Recast the rows starting at the first one and ending at the one that contains "Looking at the screenshot, I should [x=1398, y=520]." as a Markdown table with the columns No and Line. Number each entry and leave out any blank lines.
-- start Dataset records --
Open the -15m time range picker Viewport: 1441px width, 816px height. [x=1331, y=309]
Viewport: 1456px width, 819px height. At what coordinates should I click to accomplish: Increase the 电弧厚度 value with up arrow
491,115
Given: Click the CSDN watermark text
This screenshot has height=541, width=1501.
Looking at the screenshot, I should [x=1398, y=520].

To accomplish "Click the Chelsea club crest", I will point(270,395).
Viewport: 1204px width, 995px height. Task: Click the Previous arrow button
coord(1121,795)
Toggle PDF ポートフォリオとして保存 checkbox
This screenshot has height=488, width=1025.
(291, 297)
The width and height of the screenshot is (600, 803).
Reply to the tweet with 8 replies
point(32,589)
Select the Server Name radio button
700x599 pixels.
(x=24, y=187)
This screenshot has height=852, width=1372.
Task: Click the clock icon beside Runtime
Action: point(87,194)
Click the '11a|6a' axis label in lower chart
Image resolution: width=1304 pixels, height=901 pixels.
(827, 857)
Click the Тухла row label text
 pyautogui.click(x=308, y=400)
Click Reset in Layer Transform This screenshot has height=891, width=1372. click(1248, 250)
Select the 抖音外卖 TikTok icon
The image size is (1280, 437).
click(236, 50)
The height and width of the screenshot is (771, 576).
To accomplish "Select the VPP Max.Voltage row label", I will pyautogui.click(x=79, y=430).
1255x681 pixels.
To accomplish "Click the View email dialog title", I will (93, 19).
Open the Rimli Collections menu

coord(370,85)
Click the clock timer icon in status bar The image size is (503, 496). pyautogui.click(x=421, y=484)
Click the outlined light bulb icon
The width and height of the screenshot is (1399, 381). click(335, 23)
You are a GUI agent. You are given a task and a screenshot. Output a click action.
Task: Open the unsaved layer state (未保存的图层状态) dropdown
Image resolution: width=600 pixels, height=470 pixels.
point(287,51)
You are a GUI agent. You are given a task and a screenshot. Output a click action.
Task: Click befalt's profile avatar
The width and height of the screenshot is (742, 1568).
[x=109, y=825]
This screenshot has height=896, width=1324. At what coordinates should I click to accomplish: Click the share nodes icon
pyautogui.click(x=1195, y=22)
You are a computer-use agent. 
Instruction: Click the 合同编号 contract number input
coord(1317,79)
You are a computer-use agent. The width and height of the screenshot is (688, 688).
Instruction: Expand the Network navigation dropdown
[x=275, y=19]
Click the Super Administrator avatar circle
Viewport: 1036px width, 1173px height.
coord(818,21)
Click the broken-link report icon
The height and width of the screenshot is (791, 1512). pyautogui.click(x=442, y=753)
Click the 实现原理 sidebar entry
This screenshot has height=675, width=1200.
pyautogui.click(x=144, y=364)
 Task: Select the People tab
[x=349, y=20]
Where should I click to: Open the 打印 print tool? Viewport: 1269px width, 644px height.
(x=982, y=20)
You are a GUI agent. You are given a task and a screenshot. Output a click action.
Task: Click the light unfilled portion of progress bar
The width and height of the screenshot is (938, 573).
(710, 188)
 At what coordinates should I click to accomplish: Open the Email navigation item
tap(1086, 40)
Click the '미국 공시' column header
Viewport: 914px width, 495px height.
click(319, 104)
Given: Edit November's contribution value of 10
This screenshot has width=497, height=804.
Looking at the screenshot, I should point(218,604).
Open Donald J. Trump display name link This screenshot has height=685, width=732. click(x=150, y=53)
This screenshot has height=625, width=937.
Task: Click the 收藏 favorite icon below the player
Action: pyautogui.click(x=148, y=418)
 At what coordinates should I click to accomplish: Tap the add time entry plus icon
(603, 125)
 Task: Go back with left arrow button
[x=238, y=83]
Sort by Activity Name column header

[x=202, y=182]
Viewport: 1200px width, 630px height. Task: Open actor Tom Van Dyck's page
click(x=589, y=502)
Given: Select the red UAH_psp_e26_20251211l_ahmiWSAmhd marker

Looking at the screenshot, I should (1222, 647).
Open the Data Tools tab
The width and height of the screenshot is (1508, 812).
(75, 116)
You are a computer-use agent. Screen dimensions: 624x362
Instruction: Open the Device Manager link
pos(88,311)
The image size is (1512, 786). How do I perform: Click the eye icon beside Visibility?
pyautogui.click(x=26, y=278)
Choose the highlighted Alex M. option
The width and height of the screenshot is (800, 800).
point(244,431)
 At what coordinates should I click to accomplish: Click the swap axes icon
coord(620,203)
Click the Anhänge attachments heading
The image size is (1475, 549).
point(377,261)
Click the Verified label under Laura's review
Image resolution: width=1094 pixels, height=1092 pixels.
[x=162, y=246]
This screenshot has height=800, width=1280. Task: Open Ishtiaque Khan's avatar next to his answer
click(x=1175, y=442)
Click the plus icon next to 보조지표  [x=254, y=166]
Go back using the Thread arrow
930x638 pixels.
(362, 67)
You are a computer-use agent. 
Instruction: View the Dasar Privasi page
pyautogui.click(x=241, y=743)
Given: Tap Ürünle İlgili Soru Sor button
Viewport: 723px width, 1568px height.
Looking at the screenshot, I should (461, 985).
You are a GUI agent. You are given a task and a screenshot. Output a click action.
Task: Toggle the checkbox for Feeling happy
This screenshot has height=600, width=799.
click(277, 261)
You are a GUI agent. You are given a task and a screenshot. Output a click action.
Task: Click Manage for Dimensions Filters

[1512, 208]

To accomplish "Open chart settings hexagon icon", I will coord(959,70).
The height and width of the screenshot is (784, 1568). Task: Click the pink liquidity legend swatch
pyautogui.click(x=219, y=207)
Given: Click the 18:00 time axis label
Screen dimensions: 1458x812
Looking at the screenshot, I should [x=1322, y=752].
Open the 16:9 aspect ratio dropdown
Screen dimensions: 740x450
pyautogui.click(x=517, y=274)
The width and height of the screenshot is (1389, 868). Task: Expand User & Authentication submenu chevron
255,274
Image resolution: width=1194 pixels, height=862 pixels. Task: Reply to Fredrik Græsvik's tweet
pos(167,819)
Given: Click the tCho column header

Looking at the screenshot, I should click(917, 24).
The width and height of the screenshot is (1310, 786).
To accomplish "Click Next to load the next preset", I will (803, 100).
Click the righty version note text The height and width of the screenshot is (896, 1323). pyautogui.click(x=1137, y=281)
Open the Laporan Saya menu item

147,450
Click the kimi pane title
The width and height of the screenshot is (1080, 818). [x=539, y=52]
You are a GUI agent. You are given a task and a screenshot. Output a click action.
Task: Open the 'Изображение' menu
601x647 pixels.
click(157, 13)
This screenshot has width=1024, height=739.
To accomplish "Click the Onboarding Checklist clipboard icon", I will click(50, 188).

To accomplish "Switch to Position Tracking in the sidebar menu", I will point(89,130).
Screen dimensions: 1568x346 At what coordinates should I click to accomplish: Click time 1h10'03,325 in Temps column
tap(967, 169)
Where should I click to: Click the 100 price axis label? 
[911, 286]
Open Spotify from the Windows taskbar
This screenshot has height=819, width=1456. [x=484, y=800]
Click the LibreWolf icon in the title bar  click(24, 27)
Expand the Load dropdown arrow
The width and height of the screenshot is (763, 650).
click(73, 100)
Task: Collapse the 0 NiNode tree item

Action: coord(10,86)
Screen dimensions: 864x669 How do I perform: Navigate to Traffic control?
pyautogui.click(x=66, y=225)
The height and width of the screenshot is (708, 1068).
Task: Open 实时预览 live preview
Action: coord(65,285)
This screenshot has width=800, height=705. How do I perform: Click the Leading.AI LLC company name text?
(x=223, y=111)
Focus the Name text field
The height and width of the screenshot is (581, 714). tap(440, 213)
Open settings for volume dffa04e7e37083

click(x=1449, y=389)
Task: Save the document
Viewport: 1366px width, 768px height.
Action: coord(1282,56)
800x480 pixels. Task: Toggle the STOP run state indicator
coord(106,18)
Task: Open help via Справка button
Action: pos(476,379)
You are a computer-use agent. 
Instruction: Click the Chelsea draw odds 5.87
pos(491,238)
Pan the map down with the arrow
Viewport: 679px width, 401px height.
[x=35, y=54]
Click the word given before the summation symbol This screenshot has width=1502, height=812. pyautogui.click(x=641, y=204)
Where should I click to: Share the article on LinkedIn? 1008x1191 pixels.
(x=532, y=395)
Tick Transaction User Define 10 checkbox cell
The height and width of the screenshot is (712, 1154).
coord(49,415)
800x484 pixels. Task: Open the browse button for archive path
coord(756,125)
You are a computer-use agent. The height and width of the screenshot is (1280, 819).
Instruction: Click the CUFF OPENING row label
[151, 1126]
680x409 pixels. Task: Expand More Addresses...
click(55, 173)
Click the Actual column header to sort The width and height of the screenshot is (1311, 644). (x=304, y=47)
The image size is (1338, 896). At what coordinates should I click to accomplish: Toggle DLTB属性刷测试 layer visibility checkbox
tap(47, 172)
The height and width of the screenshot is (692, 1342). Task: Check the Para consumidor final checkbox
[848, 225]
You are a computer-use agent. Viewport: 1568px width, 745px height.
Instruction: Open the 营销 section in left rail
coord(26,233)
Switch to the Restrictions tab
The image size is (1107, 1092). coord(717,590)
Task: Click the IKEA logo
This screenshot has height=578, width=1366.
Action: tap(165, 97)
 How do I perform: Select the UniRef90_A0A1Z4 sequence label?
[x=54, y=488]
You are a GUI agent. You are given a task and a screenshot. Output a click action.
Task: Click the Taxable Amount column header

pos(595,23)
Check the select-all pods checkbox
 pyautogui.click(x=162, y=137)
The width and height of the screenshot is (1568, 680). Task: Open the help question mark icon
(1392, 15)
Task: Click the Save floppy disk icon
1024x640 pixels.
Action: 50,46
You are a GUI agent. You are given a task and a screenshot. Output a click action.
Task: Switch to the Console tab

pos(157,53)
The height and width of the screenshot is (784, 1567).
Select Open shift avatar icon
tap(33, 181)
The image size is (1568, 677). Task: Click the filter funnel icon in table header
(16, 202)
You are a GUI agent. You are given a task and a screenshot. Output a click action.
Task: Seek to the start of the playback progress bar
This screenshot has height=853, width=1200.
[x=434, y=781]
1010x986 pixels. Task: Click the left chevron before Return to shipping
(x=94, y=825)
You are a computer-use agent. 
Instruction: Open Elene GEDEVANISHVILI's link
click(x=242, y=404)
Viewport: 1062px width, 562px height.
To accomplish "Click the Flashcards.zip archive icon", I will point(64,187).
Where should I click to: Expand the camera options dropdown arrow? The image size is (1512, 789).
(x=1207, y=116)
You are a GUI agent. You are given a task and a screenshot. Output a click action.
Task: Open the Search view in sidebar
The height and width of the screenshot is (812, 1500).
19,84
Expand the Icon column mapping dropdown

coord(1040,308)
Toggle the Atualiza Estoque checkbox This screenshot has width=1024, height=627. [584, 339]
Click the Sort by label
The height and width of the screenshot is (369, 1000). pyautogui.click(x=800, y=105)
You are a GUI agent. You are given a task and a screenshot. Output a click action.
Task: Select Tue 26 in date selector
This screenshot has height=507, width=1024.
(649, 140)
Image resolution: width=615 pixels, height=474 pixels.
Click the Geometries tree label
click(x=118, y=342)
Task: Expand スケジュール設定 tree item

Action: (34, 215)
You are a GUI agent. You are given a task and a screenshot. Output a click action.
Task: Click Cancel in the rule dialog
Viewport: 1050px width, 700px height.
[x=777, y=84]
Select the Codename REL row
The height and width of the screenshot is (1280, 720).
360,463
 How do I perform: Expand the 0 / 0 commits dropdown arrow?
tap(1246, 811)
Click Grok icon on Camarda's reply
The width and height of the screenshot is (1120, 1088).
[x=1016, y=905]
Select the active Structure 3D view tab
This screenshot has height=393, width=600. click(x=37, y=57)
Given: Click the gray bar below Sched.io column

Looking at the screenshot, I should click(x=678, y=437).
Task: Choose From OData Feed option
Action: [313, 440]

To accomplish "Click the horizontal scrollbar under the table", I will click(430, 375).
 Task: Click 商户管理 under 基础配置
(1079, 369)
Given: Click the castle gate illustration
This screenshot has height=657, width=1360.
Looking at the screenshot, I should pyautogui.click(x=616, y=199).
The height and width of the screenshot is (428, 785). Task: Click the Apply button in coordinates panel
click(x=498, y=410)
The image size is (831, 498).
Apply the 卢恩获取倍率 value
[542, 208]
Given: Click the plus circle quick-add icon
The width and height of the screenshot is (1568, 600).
-- end Dataset records --
Correct response »
| No | Line |
|---|---|
| 1 | Open the -15m time range picker Viewport: 1441px width, 816px height. [x=1331, y=309] |
| 2 | Viewport: 1456px width, 819px height. At what coordinates should I click to accomplish: Increase the 电弧厚度 value with up arrow |
| 3 | 491,115 |
| 4 | Given: Click the CSDN watermark text |
| 5 | This screenshot has height=541, width=1501. |
| 6 | Looking at the screenshot, I should [x=1398, y=520]. |